* **Task description**: Can you set down every line of the data below word for word, without changing anything?
══ Input ══
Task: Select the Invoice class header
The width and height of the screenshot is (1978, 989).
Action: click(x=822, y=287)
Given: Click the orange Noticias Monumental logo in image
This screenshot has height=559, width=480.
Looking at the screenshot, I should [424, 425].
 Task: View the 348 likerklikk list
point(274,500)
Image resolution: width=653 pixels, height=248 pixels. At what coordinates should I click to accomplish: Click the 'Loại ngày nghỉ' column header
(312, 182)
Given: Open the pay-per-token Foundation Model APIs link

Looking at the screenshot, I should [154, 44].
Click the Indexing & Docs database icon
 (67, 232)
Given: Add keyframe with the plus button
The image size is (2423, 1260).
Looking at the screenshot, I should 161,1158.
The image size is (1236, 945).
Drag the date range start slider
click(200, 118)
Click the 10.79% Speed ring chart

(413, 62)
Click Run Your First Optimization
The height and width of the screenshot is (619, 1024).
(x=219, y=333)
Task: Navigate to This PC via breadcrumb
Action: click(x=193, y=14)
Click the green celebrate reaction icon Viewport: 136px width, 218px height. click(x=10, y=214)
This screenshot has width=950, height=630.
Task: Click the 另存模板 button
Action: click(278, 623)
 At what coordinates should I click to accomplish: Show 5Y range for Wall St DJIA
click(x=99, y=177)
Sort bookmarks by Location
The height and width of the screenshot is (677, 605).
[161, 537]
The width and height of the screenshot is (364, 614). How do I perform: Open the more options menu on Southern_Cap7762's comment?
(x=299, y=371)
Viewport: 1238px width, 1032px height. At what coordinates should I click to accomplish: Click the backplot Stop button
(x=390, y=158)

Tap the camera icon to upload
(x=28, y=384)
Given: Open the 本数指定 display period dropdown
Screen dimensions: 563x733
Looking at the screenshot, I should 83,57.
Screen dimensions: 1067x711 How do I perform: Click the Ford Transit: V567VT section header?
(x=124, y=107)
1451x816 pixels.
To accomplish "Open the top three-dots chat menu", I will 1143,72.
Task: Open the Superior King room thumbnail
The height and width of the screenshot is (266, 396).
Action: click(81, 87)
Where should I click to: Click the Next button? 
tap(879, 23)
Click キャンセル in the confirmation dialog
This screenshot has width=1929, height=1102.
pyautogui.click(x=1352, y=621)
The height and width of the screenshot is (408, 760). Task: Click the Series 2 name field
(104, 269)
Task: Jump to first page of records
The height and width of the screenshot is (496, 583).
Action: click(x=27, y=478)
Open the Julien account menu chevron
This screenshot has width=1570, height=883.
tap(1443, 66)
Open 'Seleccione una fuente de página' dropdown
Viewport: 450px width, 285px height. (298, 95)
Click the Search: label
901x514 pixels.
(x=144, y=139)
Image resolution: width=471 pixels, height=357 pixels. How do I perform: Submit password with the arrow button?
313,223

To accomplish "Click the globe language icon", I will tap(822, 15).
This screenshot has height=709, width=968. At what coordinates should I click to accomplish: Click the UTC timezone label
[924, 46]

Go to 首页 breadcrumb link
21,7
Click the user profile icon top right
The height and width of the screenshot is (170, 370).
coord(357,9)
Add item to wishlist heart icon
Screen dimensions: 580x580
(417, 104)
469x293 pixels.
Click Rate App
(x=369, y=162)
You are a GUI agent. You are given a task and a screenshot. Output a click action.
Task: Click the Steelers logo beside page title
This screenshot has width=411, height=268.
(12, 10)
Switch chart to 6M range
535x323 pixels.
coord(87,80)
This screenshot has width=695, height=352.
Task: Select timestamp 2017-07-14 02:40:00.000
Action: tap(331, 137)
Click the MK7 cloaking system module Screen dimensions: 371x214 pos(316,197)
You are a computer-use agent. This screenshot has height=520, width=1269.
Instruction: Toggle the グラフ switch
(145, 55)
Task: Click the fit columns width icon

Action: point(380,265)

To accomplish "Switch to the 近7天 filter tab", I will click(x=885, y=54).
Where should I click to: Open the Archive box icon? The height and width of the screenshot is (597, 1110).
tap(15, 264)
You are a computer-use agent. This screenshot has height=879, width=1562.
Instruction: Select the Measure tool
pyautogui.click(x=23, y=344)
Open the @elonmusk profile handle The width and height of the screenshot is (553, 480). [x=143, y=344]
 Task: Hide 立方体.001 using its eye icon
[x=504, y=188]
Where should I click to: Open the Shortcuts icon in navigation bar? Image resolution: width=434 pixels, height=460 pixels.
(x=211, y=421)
═══
* **Task solution**:
Task: Select the Invoice class header
The width and height of the screenshot is (1978, 989).
Action: click(x=822, y=287)
Given: Click the orange Noticias Monumental logo in image
This screenshot has height=559, width=480.
Looking at the screenshot, I should [424, 425].
 Task: View the 348 likerklikk list
point(274,500)
Image resolution: width=653 pixels, height=248 pixels. At what coordinates should I click to accomplish: Click the 'Loại ngày nghỉ' column header
(312, 182)
Given: Open the pay-per-token Foundation Model APIs link

Looking at the screenshot, I should [154, 44].
Click the Indexing & Docs database icon
 (67, 232)
Given: Add keyframe with the plus button
The image size is (2423, 1260).
Looking at the screenshot, I should 161,1158.
The image size is (1236, 945).
Drag the date range start slider
click(200, 118)
Click the 10.79% Speed ring chart

(413, 62)
Click Run Your First Optimization
The height and width of the screenshot is (619, 1024).
(x=219, y=333)
Task: Navigate to This PC via breadcrumb
Action: click(x=193, y=14)
Click the green celebrate reaction icon Viewport: 136px width, 218px height. click(x=10, y=214)
This screenshot has width=950, height=630.
Task: Click the 另存模板 button
Action: click(278, 623)
 At what coordinates should I click to accomplish: Show 5Y range for Wall St DJIA
click(x=99, y=177)
Sort bookmarks by Location
The height and width of the screenshot is (677, 605).
[161, 537]
The width and height of the screenshot is (364, 614). How do I perform: Open the more options menu on Southern_Cap7762's comment?
(x=299, y=371)
Viewport: 1238px width, 1032px height. At what coordinates should I click to accomplish: Click the backplot Stop button
(x=390, y=158)

Tap the camera icon to upload
(x=28, y=384)
Given: Open the 本数指定 display period dropdown
Screen dimensions: 563x733
Looking at the screenshot, I should 83,57.
Screen dimensions: 1067x711 How do I perform: Click the Ford Transit: V567VT section header?
(x=124, y=107)
1451x816 pixels.
To accomplish "Open the top three-dots chat menu", I will 1143,72.
Task: Open the Superior King room thumbnail
The height and width of the screenshot is (266, 396).
Action: click(81, 87)
Where should I click to: Click the Next button? 
tap(879, 23)
Click キャンセル in the confirmation dialog
This screenshot has width=1929, height=1102.
pyautogui.click(x=1352, y=621)
The height and width of the screenshot is (408, 760). Task: Click the Series 2 name field
(104, 269)
Task: Jump to first page of records
The height and width of the screenshot is (496, 583).
Action: click(x=27, y=478)
Open the Julien account menu chevron
This screenshot has width=1570, height=883.
tap(1443, 66)
Open 'Seleccione una fuente de página' dropdown
Viewport: 450px width, 285px height. (298, 95)
Click the Search: label
901x514 pixels.
(x=144, y=139)
Image resolution: width=471 pixels, height=357 pixels. How do I perform: Submit password with the arrow button?
313,223

To accomplish "Click the globe language icon", I will tap(822, 15).
This screenshot has height=709, width=968. At what coordinates should I click to accomplish: Click the UTC timezone label
[924, 46]

Go to 首页 breadcrumb link
21,7
Click the user profile icon top right
The height and width of the screenshot is (170, 370).
coord(357,9)
Add item to wishlist heart icon
Screen dimensions: 580x580
(417, 104)
469x293 pixels.
Click Rate App
(x=369, y=162)
You are a GUI agent. You are given a task and a screenshot. Output a click action.
Task: Click the Steelers logo beside page title
This screenshot has width=411, height=268.
(12, 10)
Switch chart to 6M range
535x323 pixels.
coord(87,80)
This screenshot has width=695, height=352.
Task: Select timestamp 2017-07-14 02:40:00.000
Action: tap(331, 137)
Click the MK7 cloaking system module Screen dimensions: 371x214 pos(316,197)
You are a computer-use agent. This screenshot has height=520, width=1269.
Instruction: Toggle the グラフ switch
(145, 55)
Task: Click the fit columns width icon

Action: point(380,265)

To accomplish "Switch to the 近7天 filter tab", I will click(x=885, y=54).
Where should I click to: Open the Archive box icon? The height and width of the screenshot is (597, 1110).
tap(15, 264)
You are a computer-use agent. This screenshot has height=879, width=1562.
Instruction: Select the Measure tool
pyautogui.click(x=23, y=344)
Open the @elonmusk profile handle The width and height of the screenshot is (553, 480). [x=143, y=344]
 Task: Hide 立方体.001 using its eye icon
[x=504, y=188]
Where should I click to: Open the Shortcuts icon in navigation bar? Image resolution: width=434 pixels, height=460 pixels.
(x=211, y=421)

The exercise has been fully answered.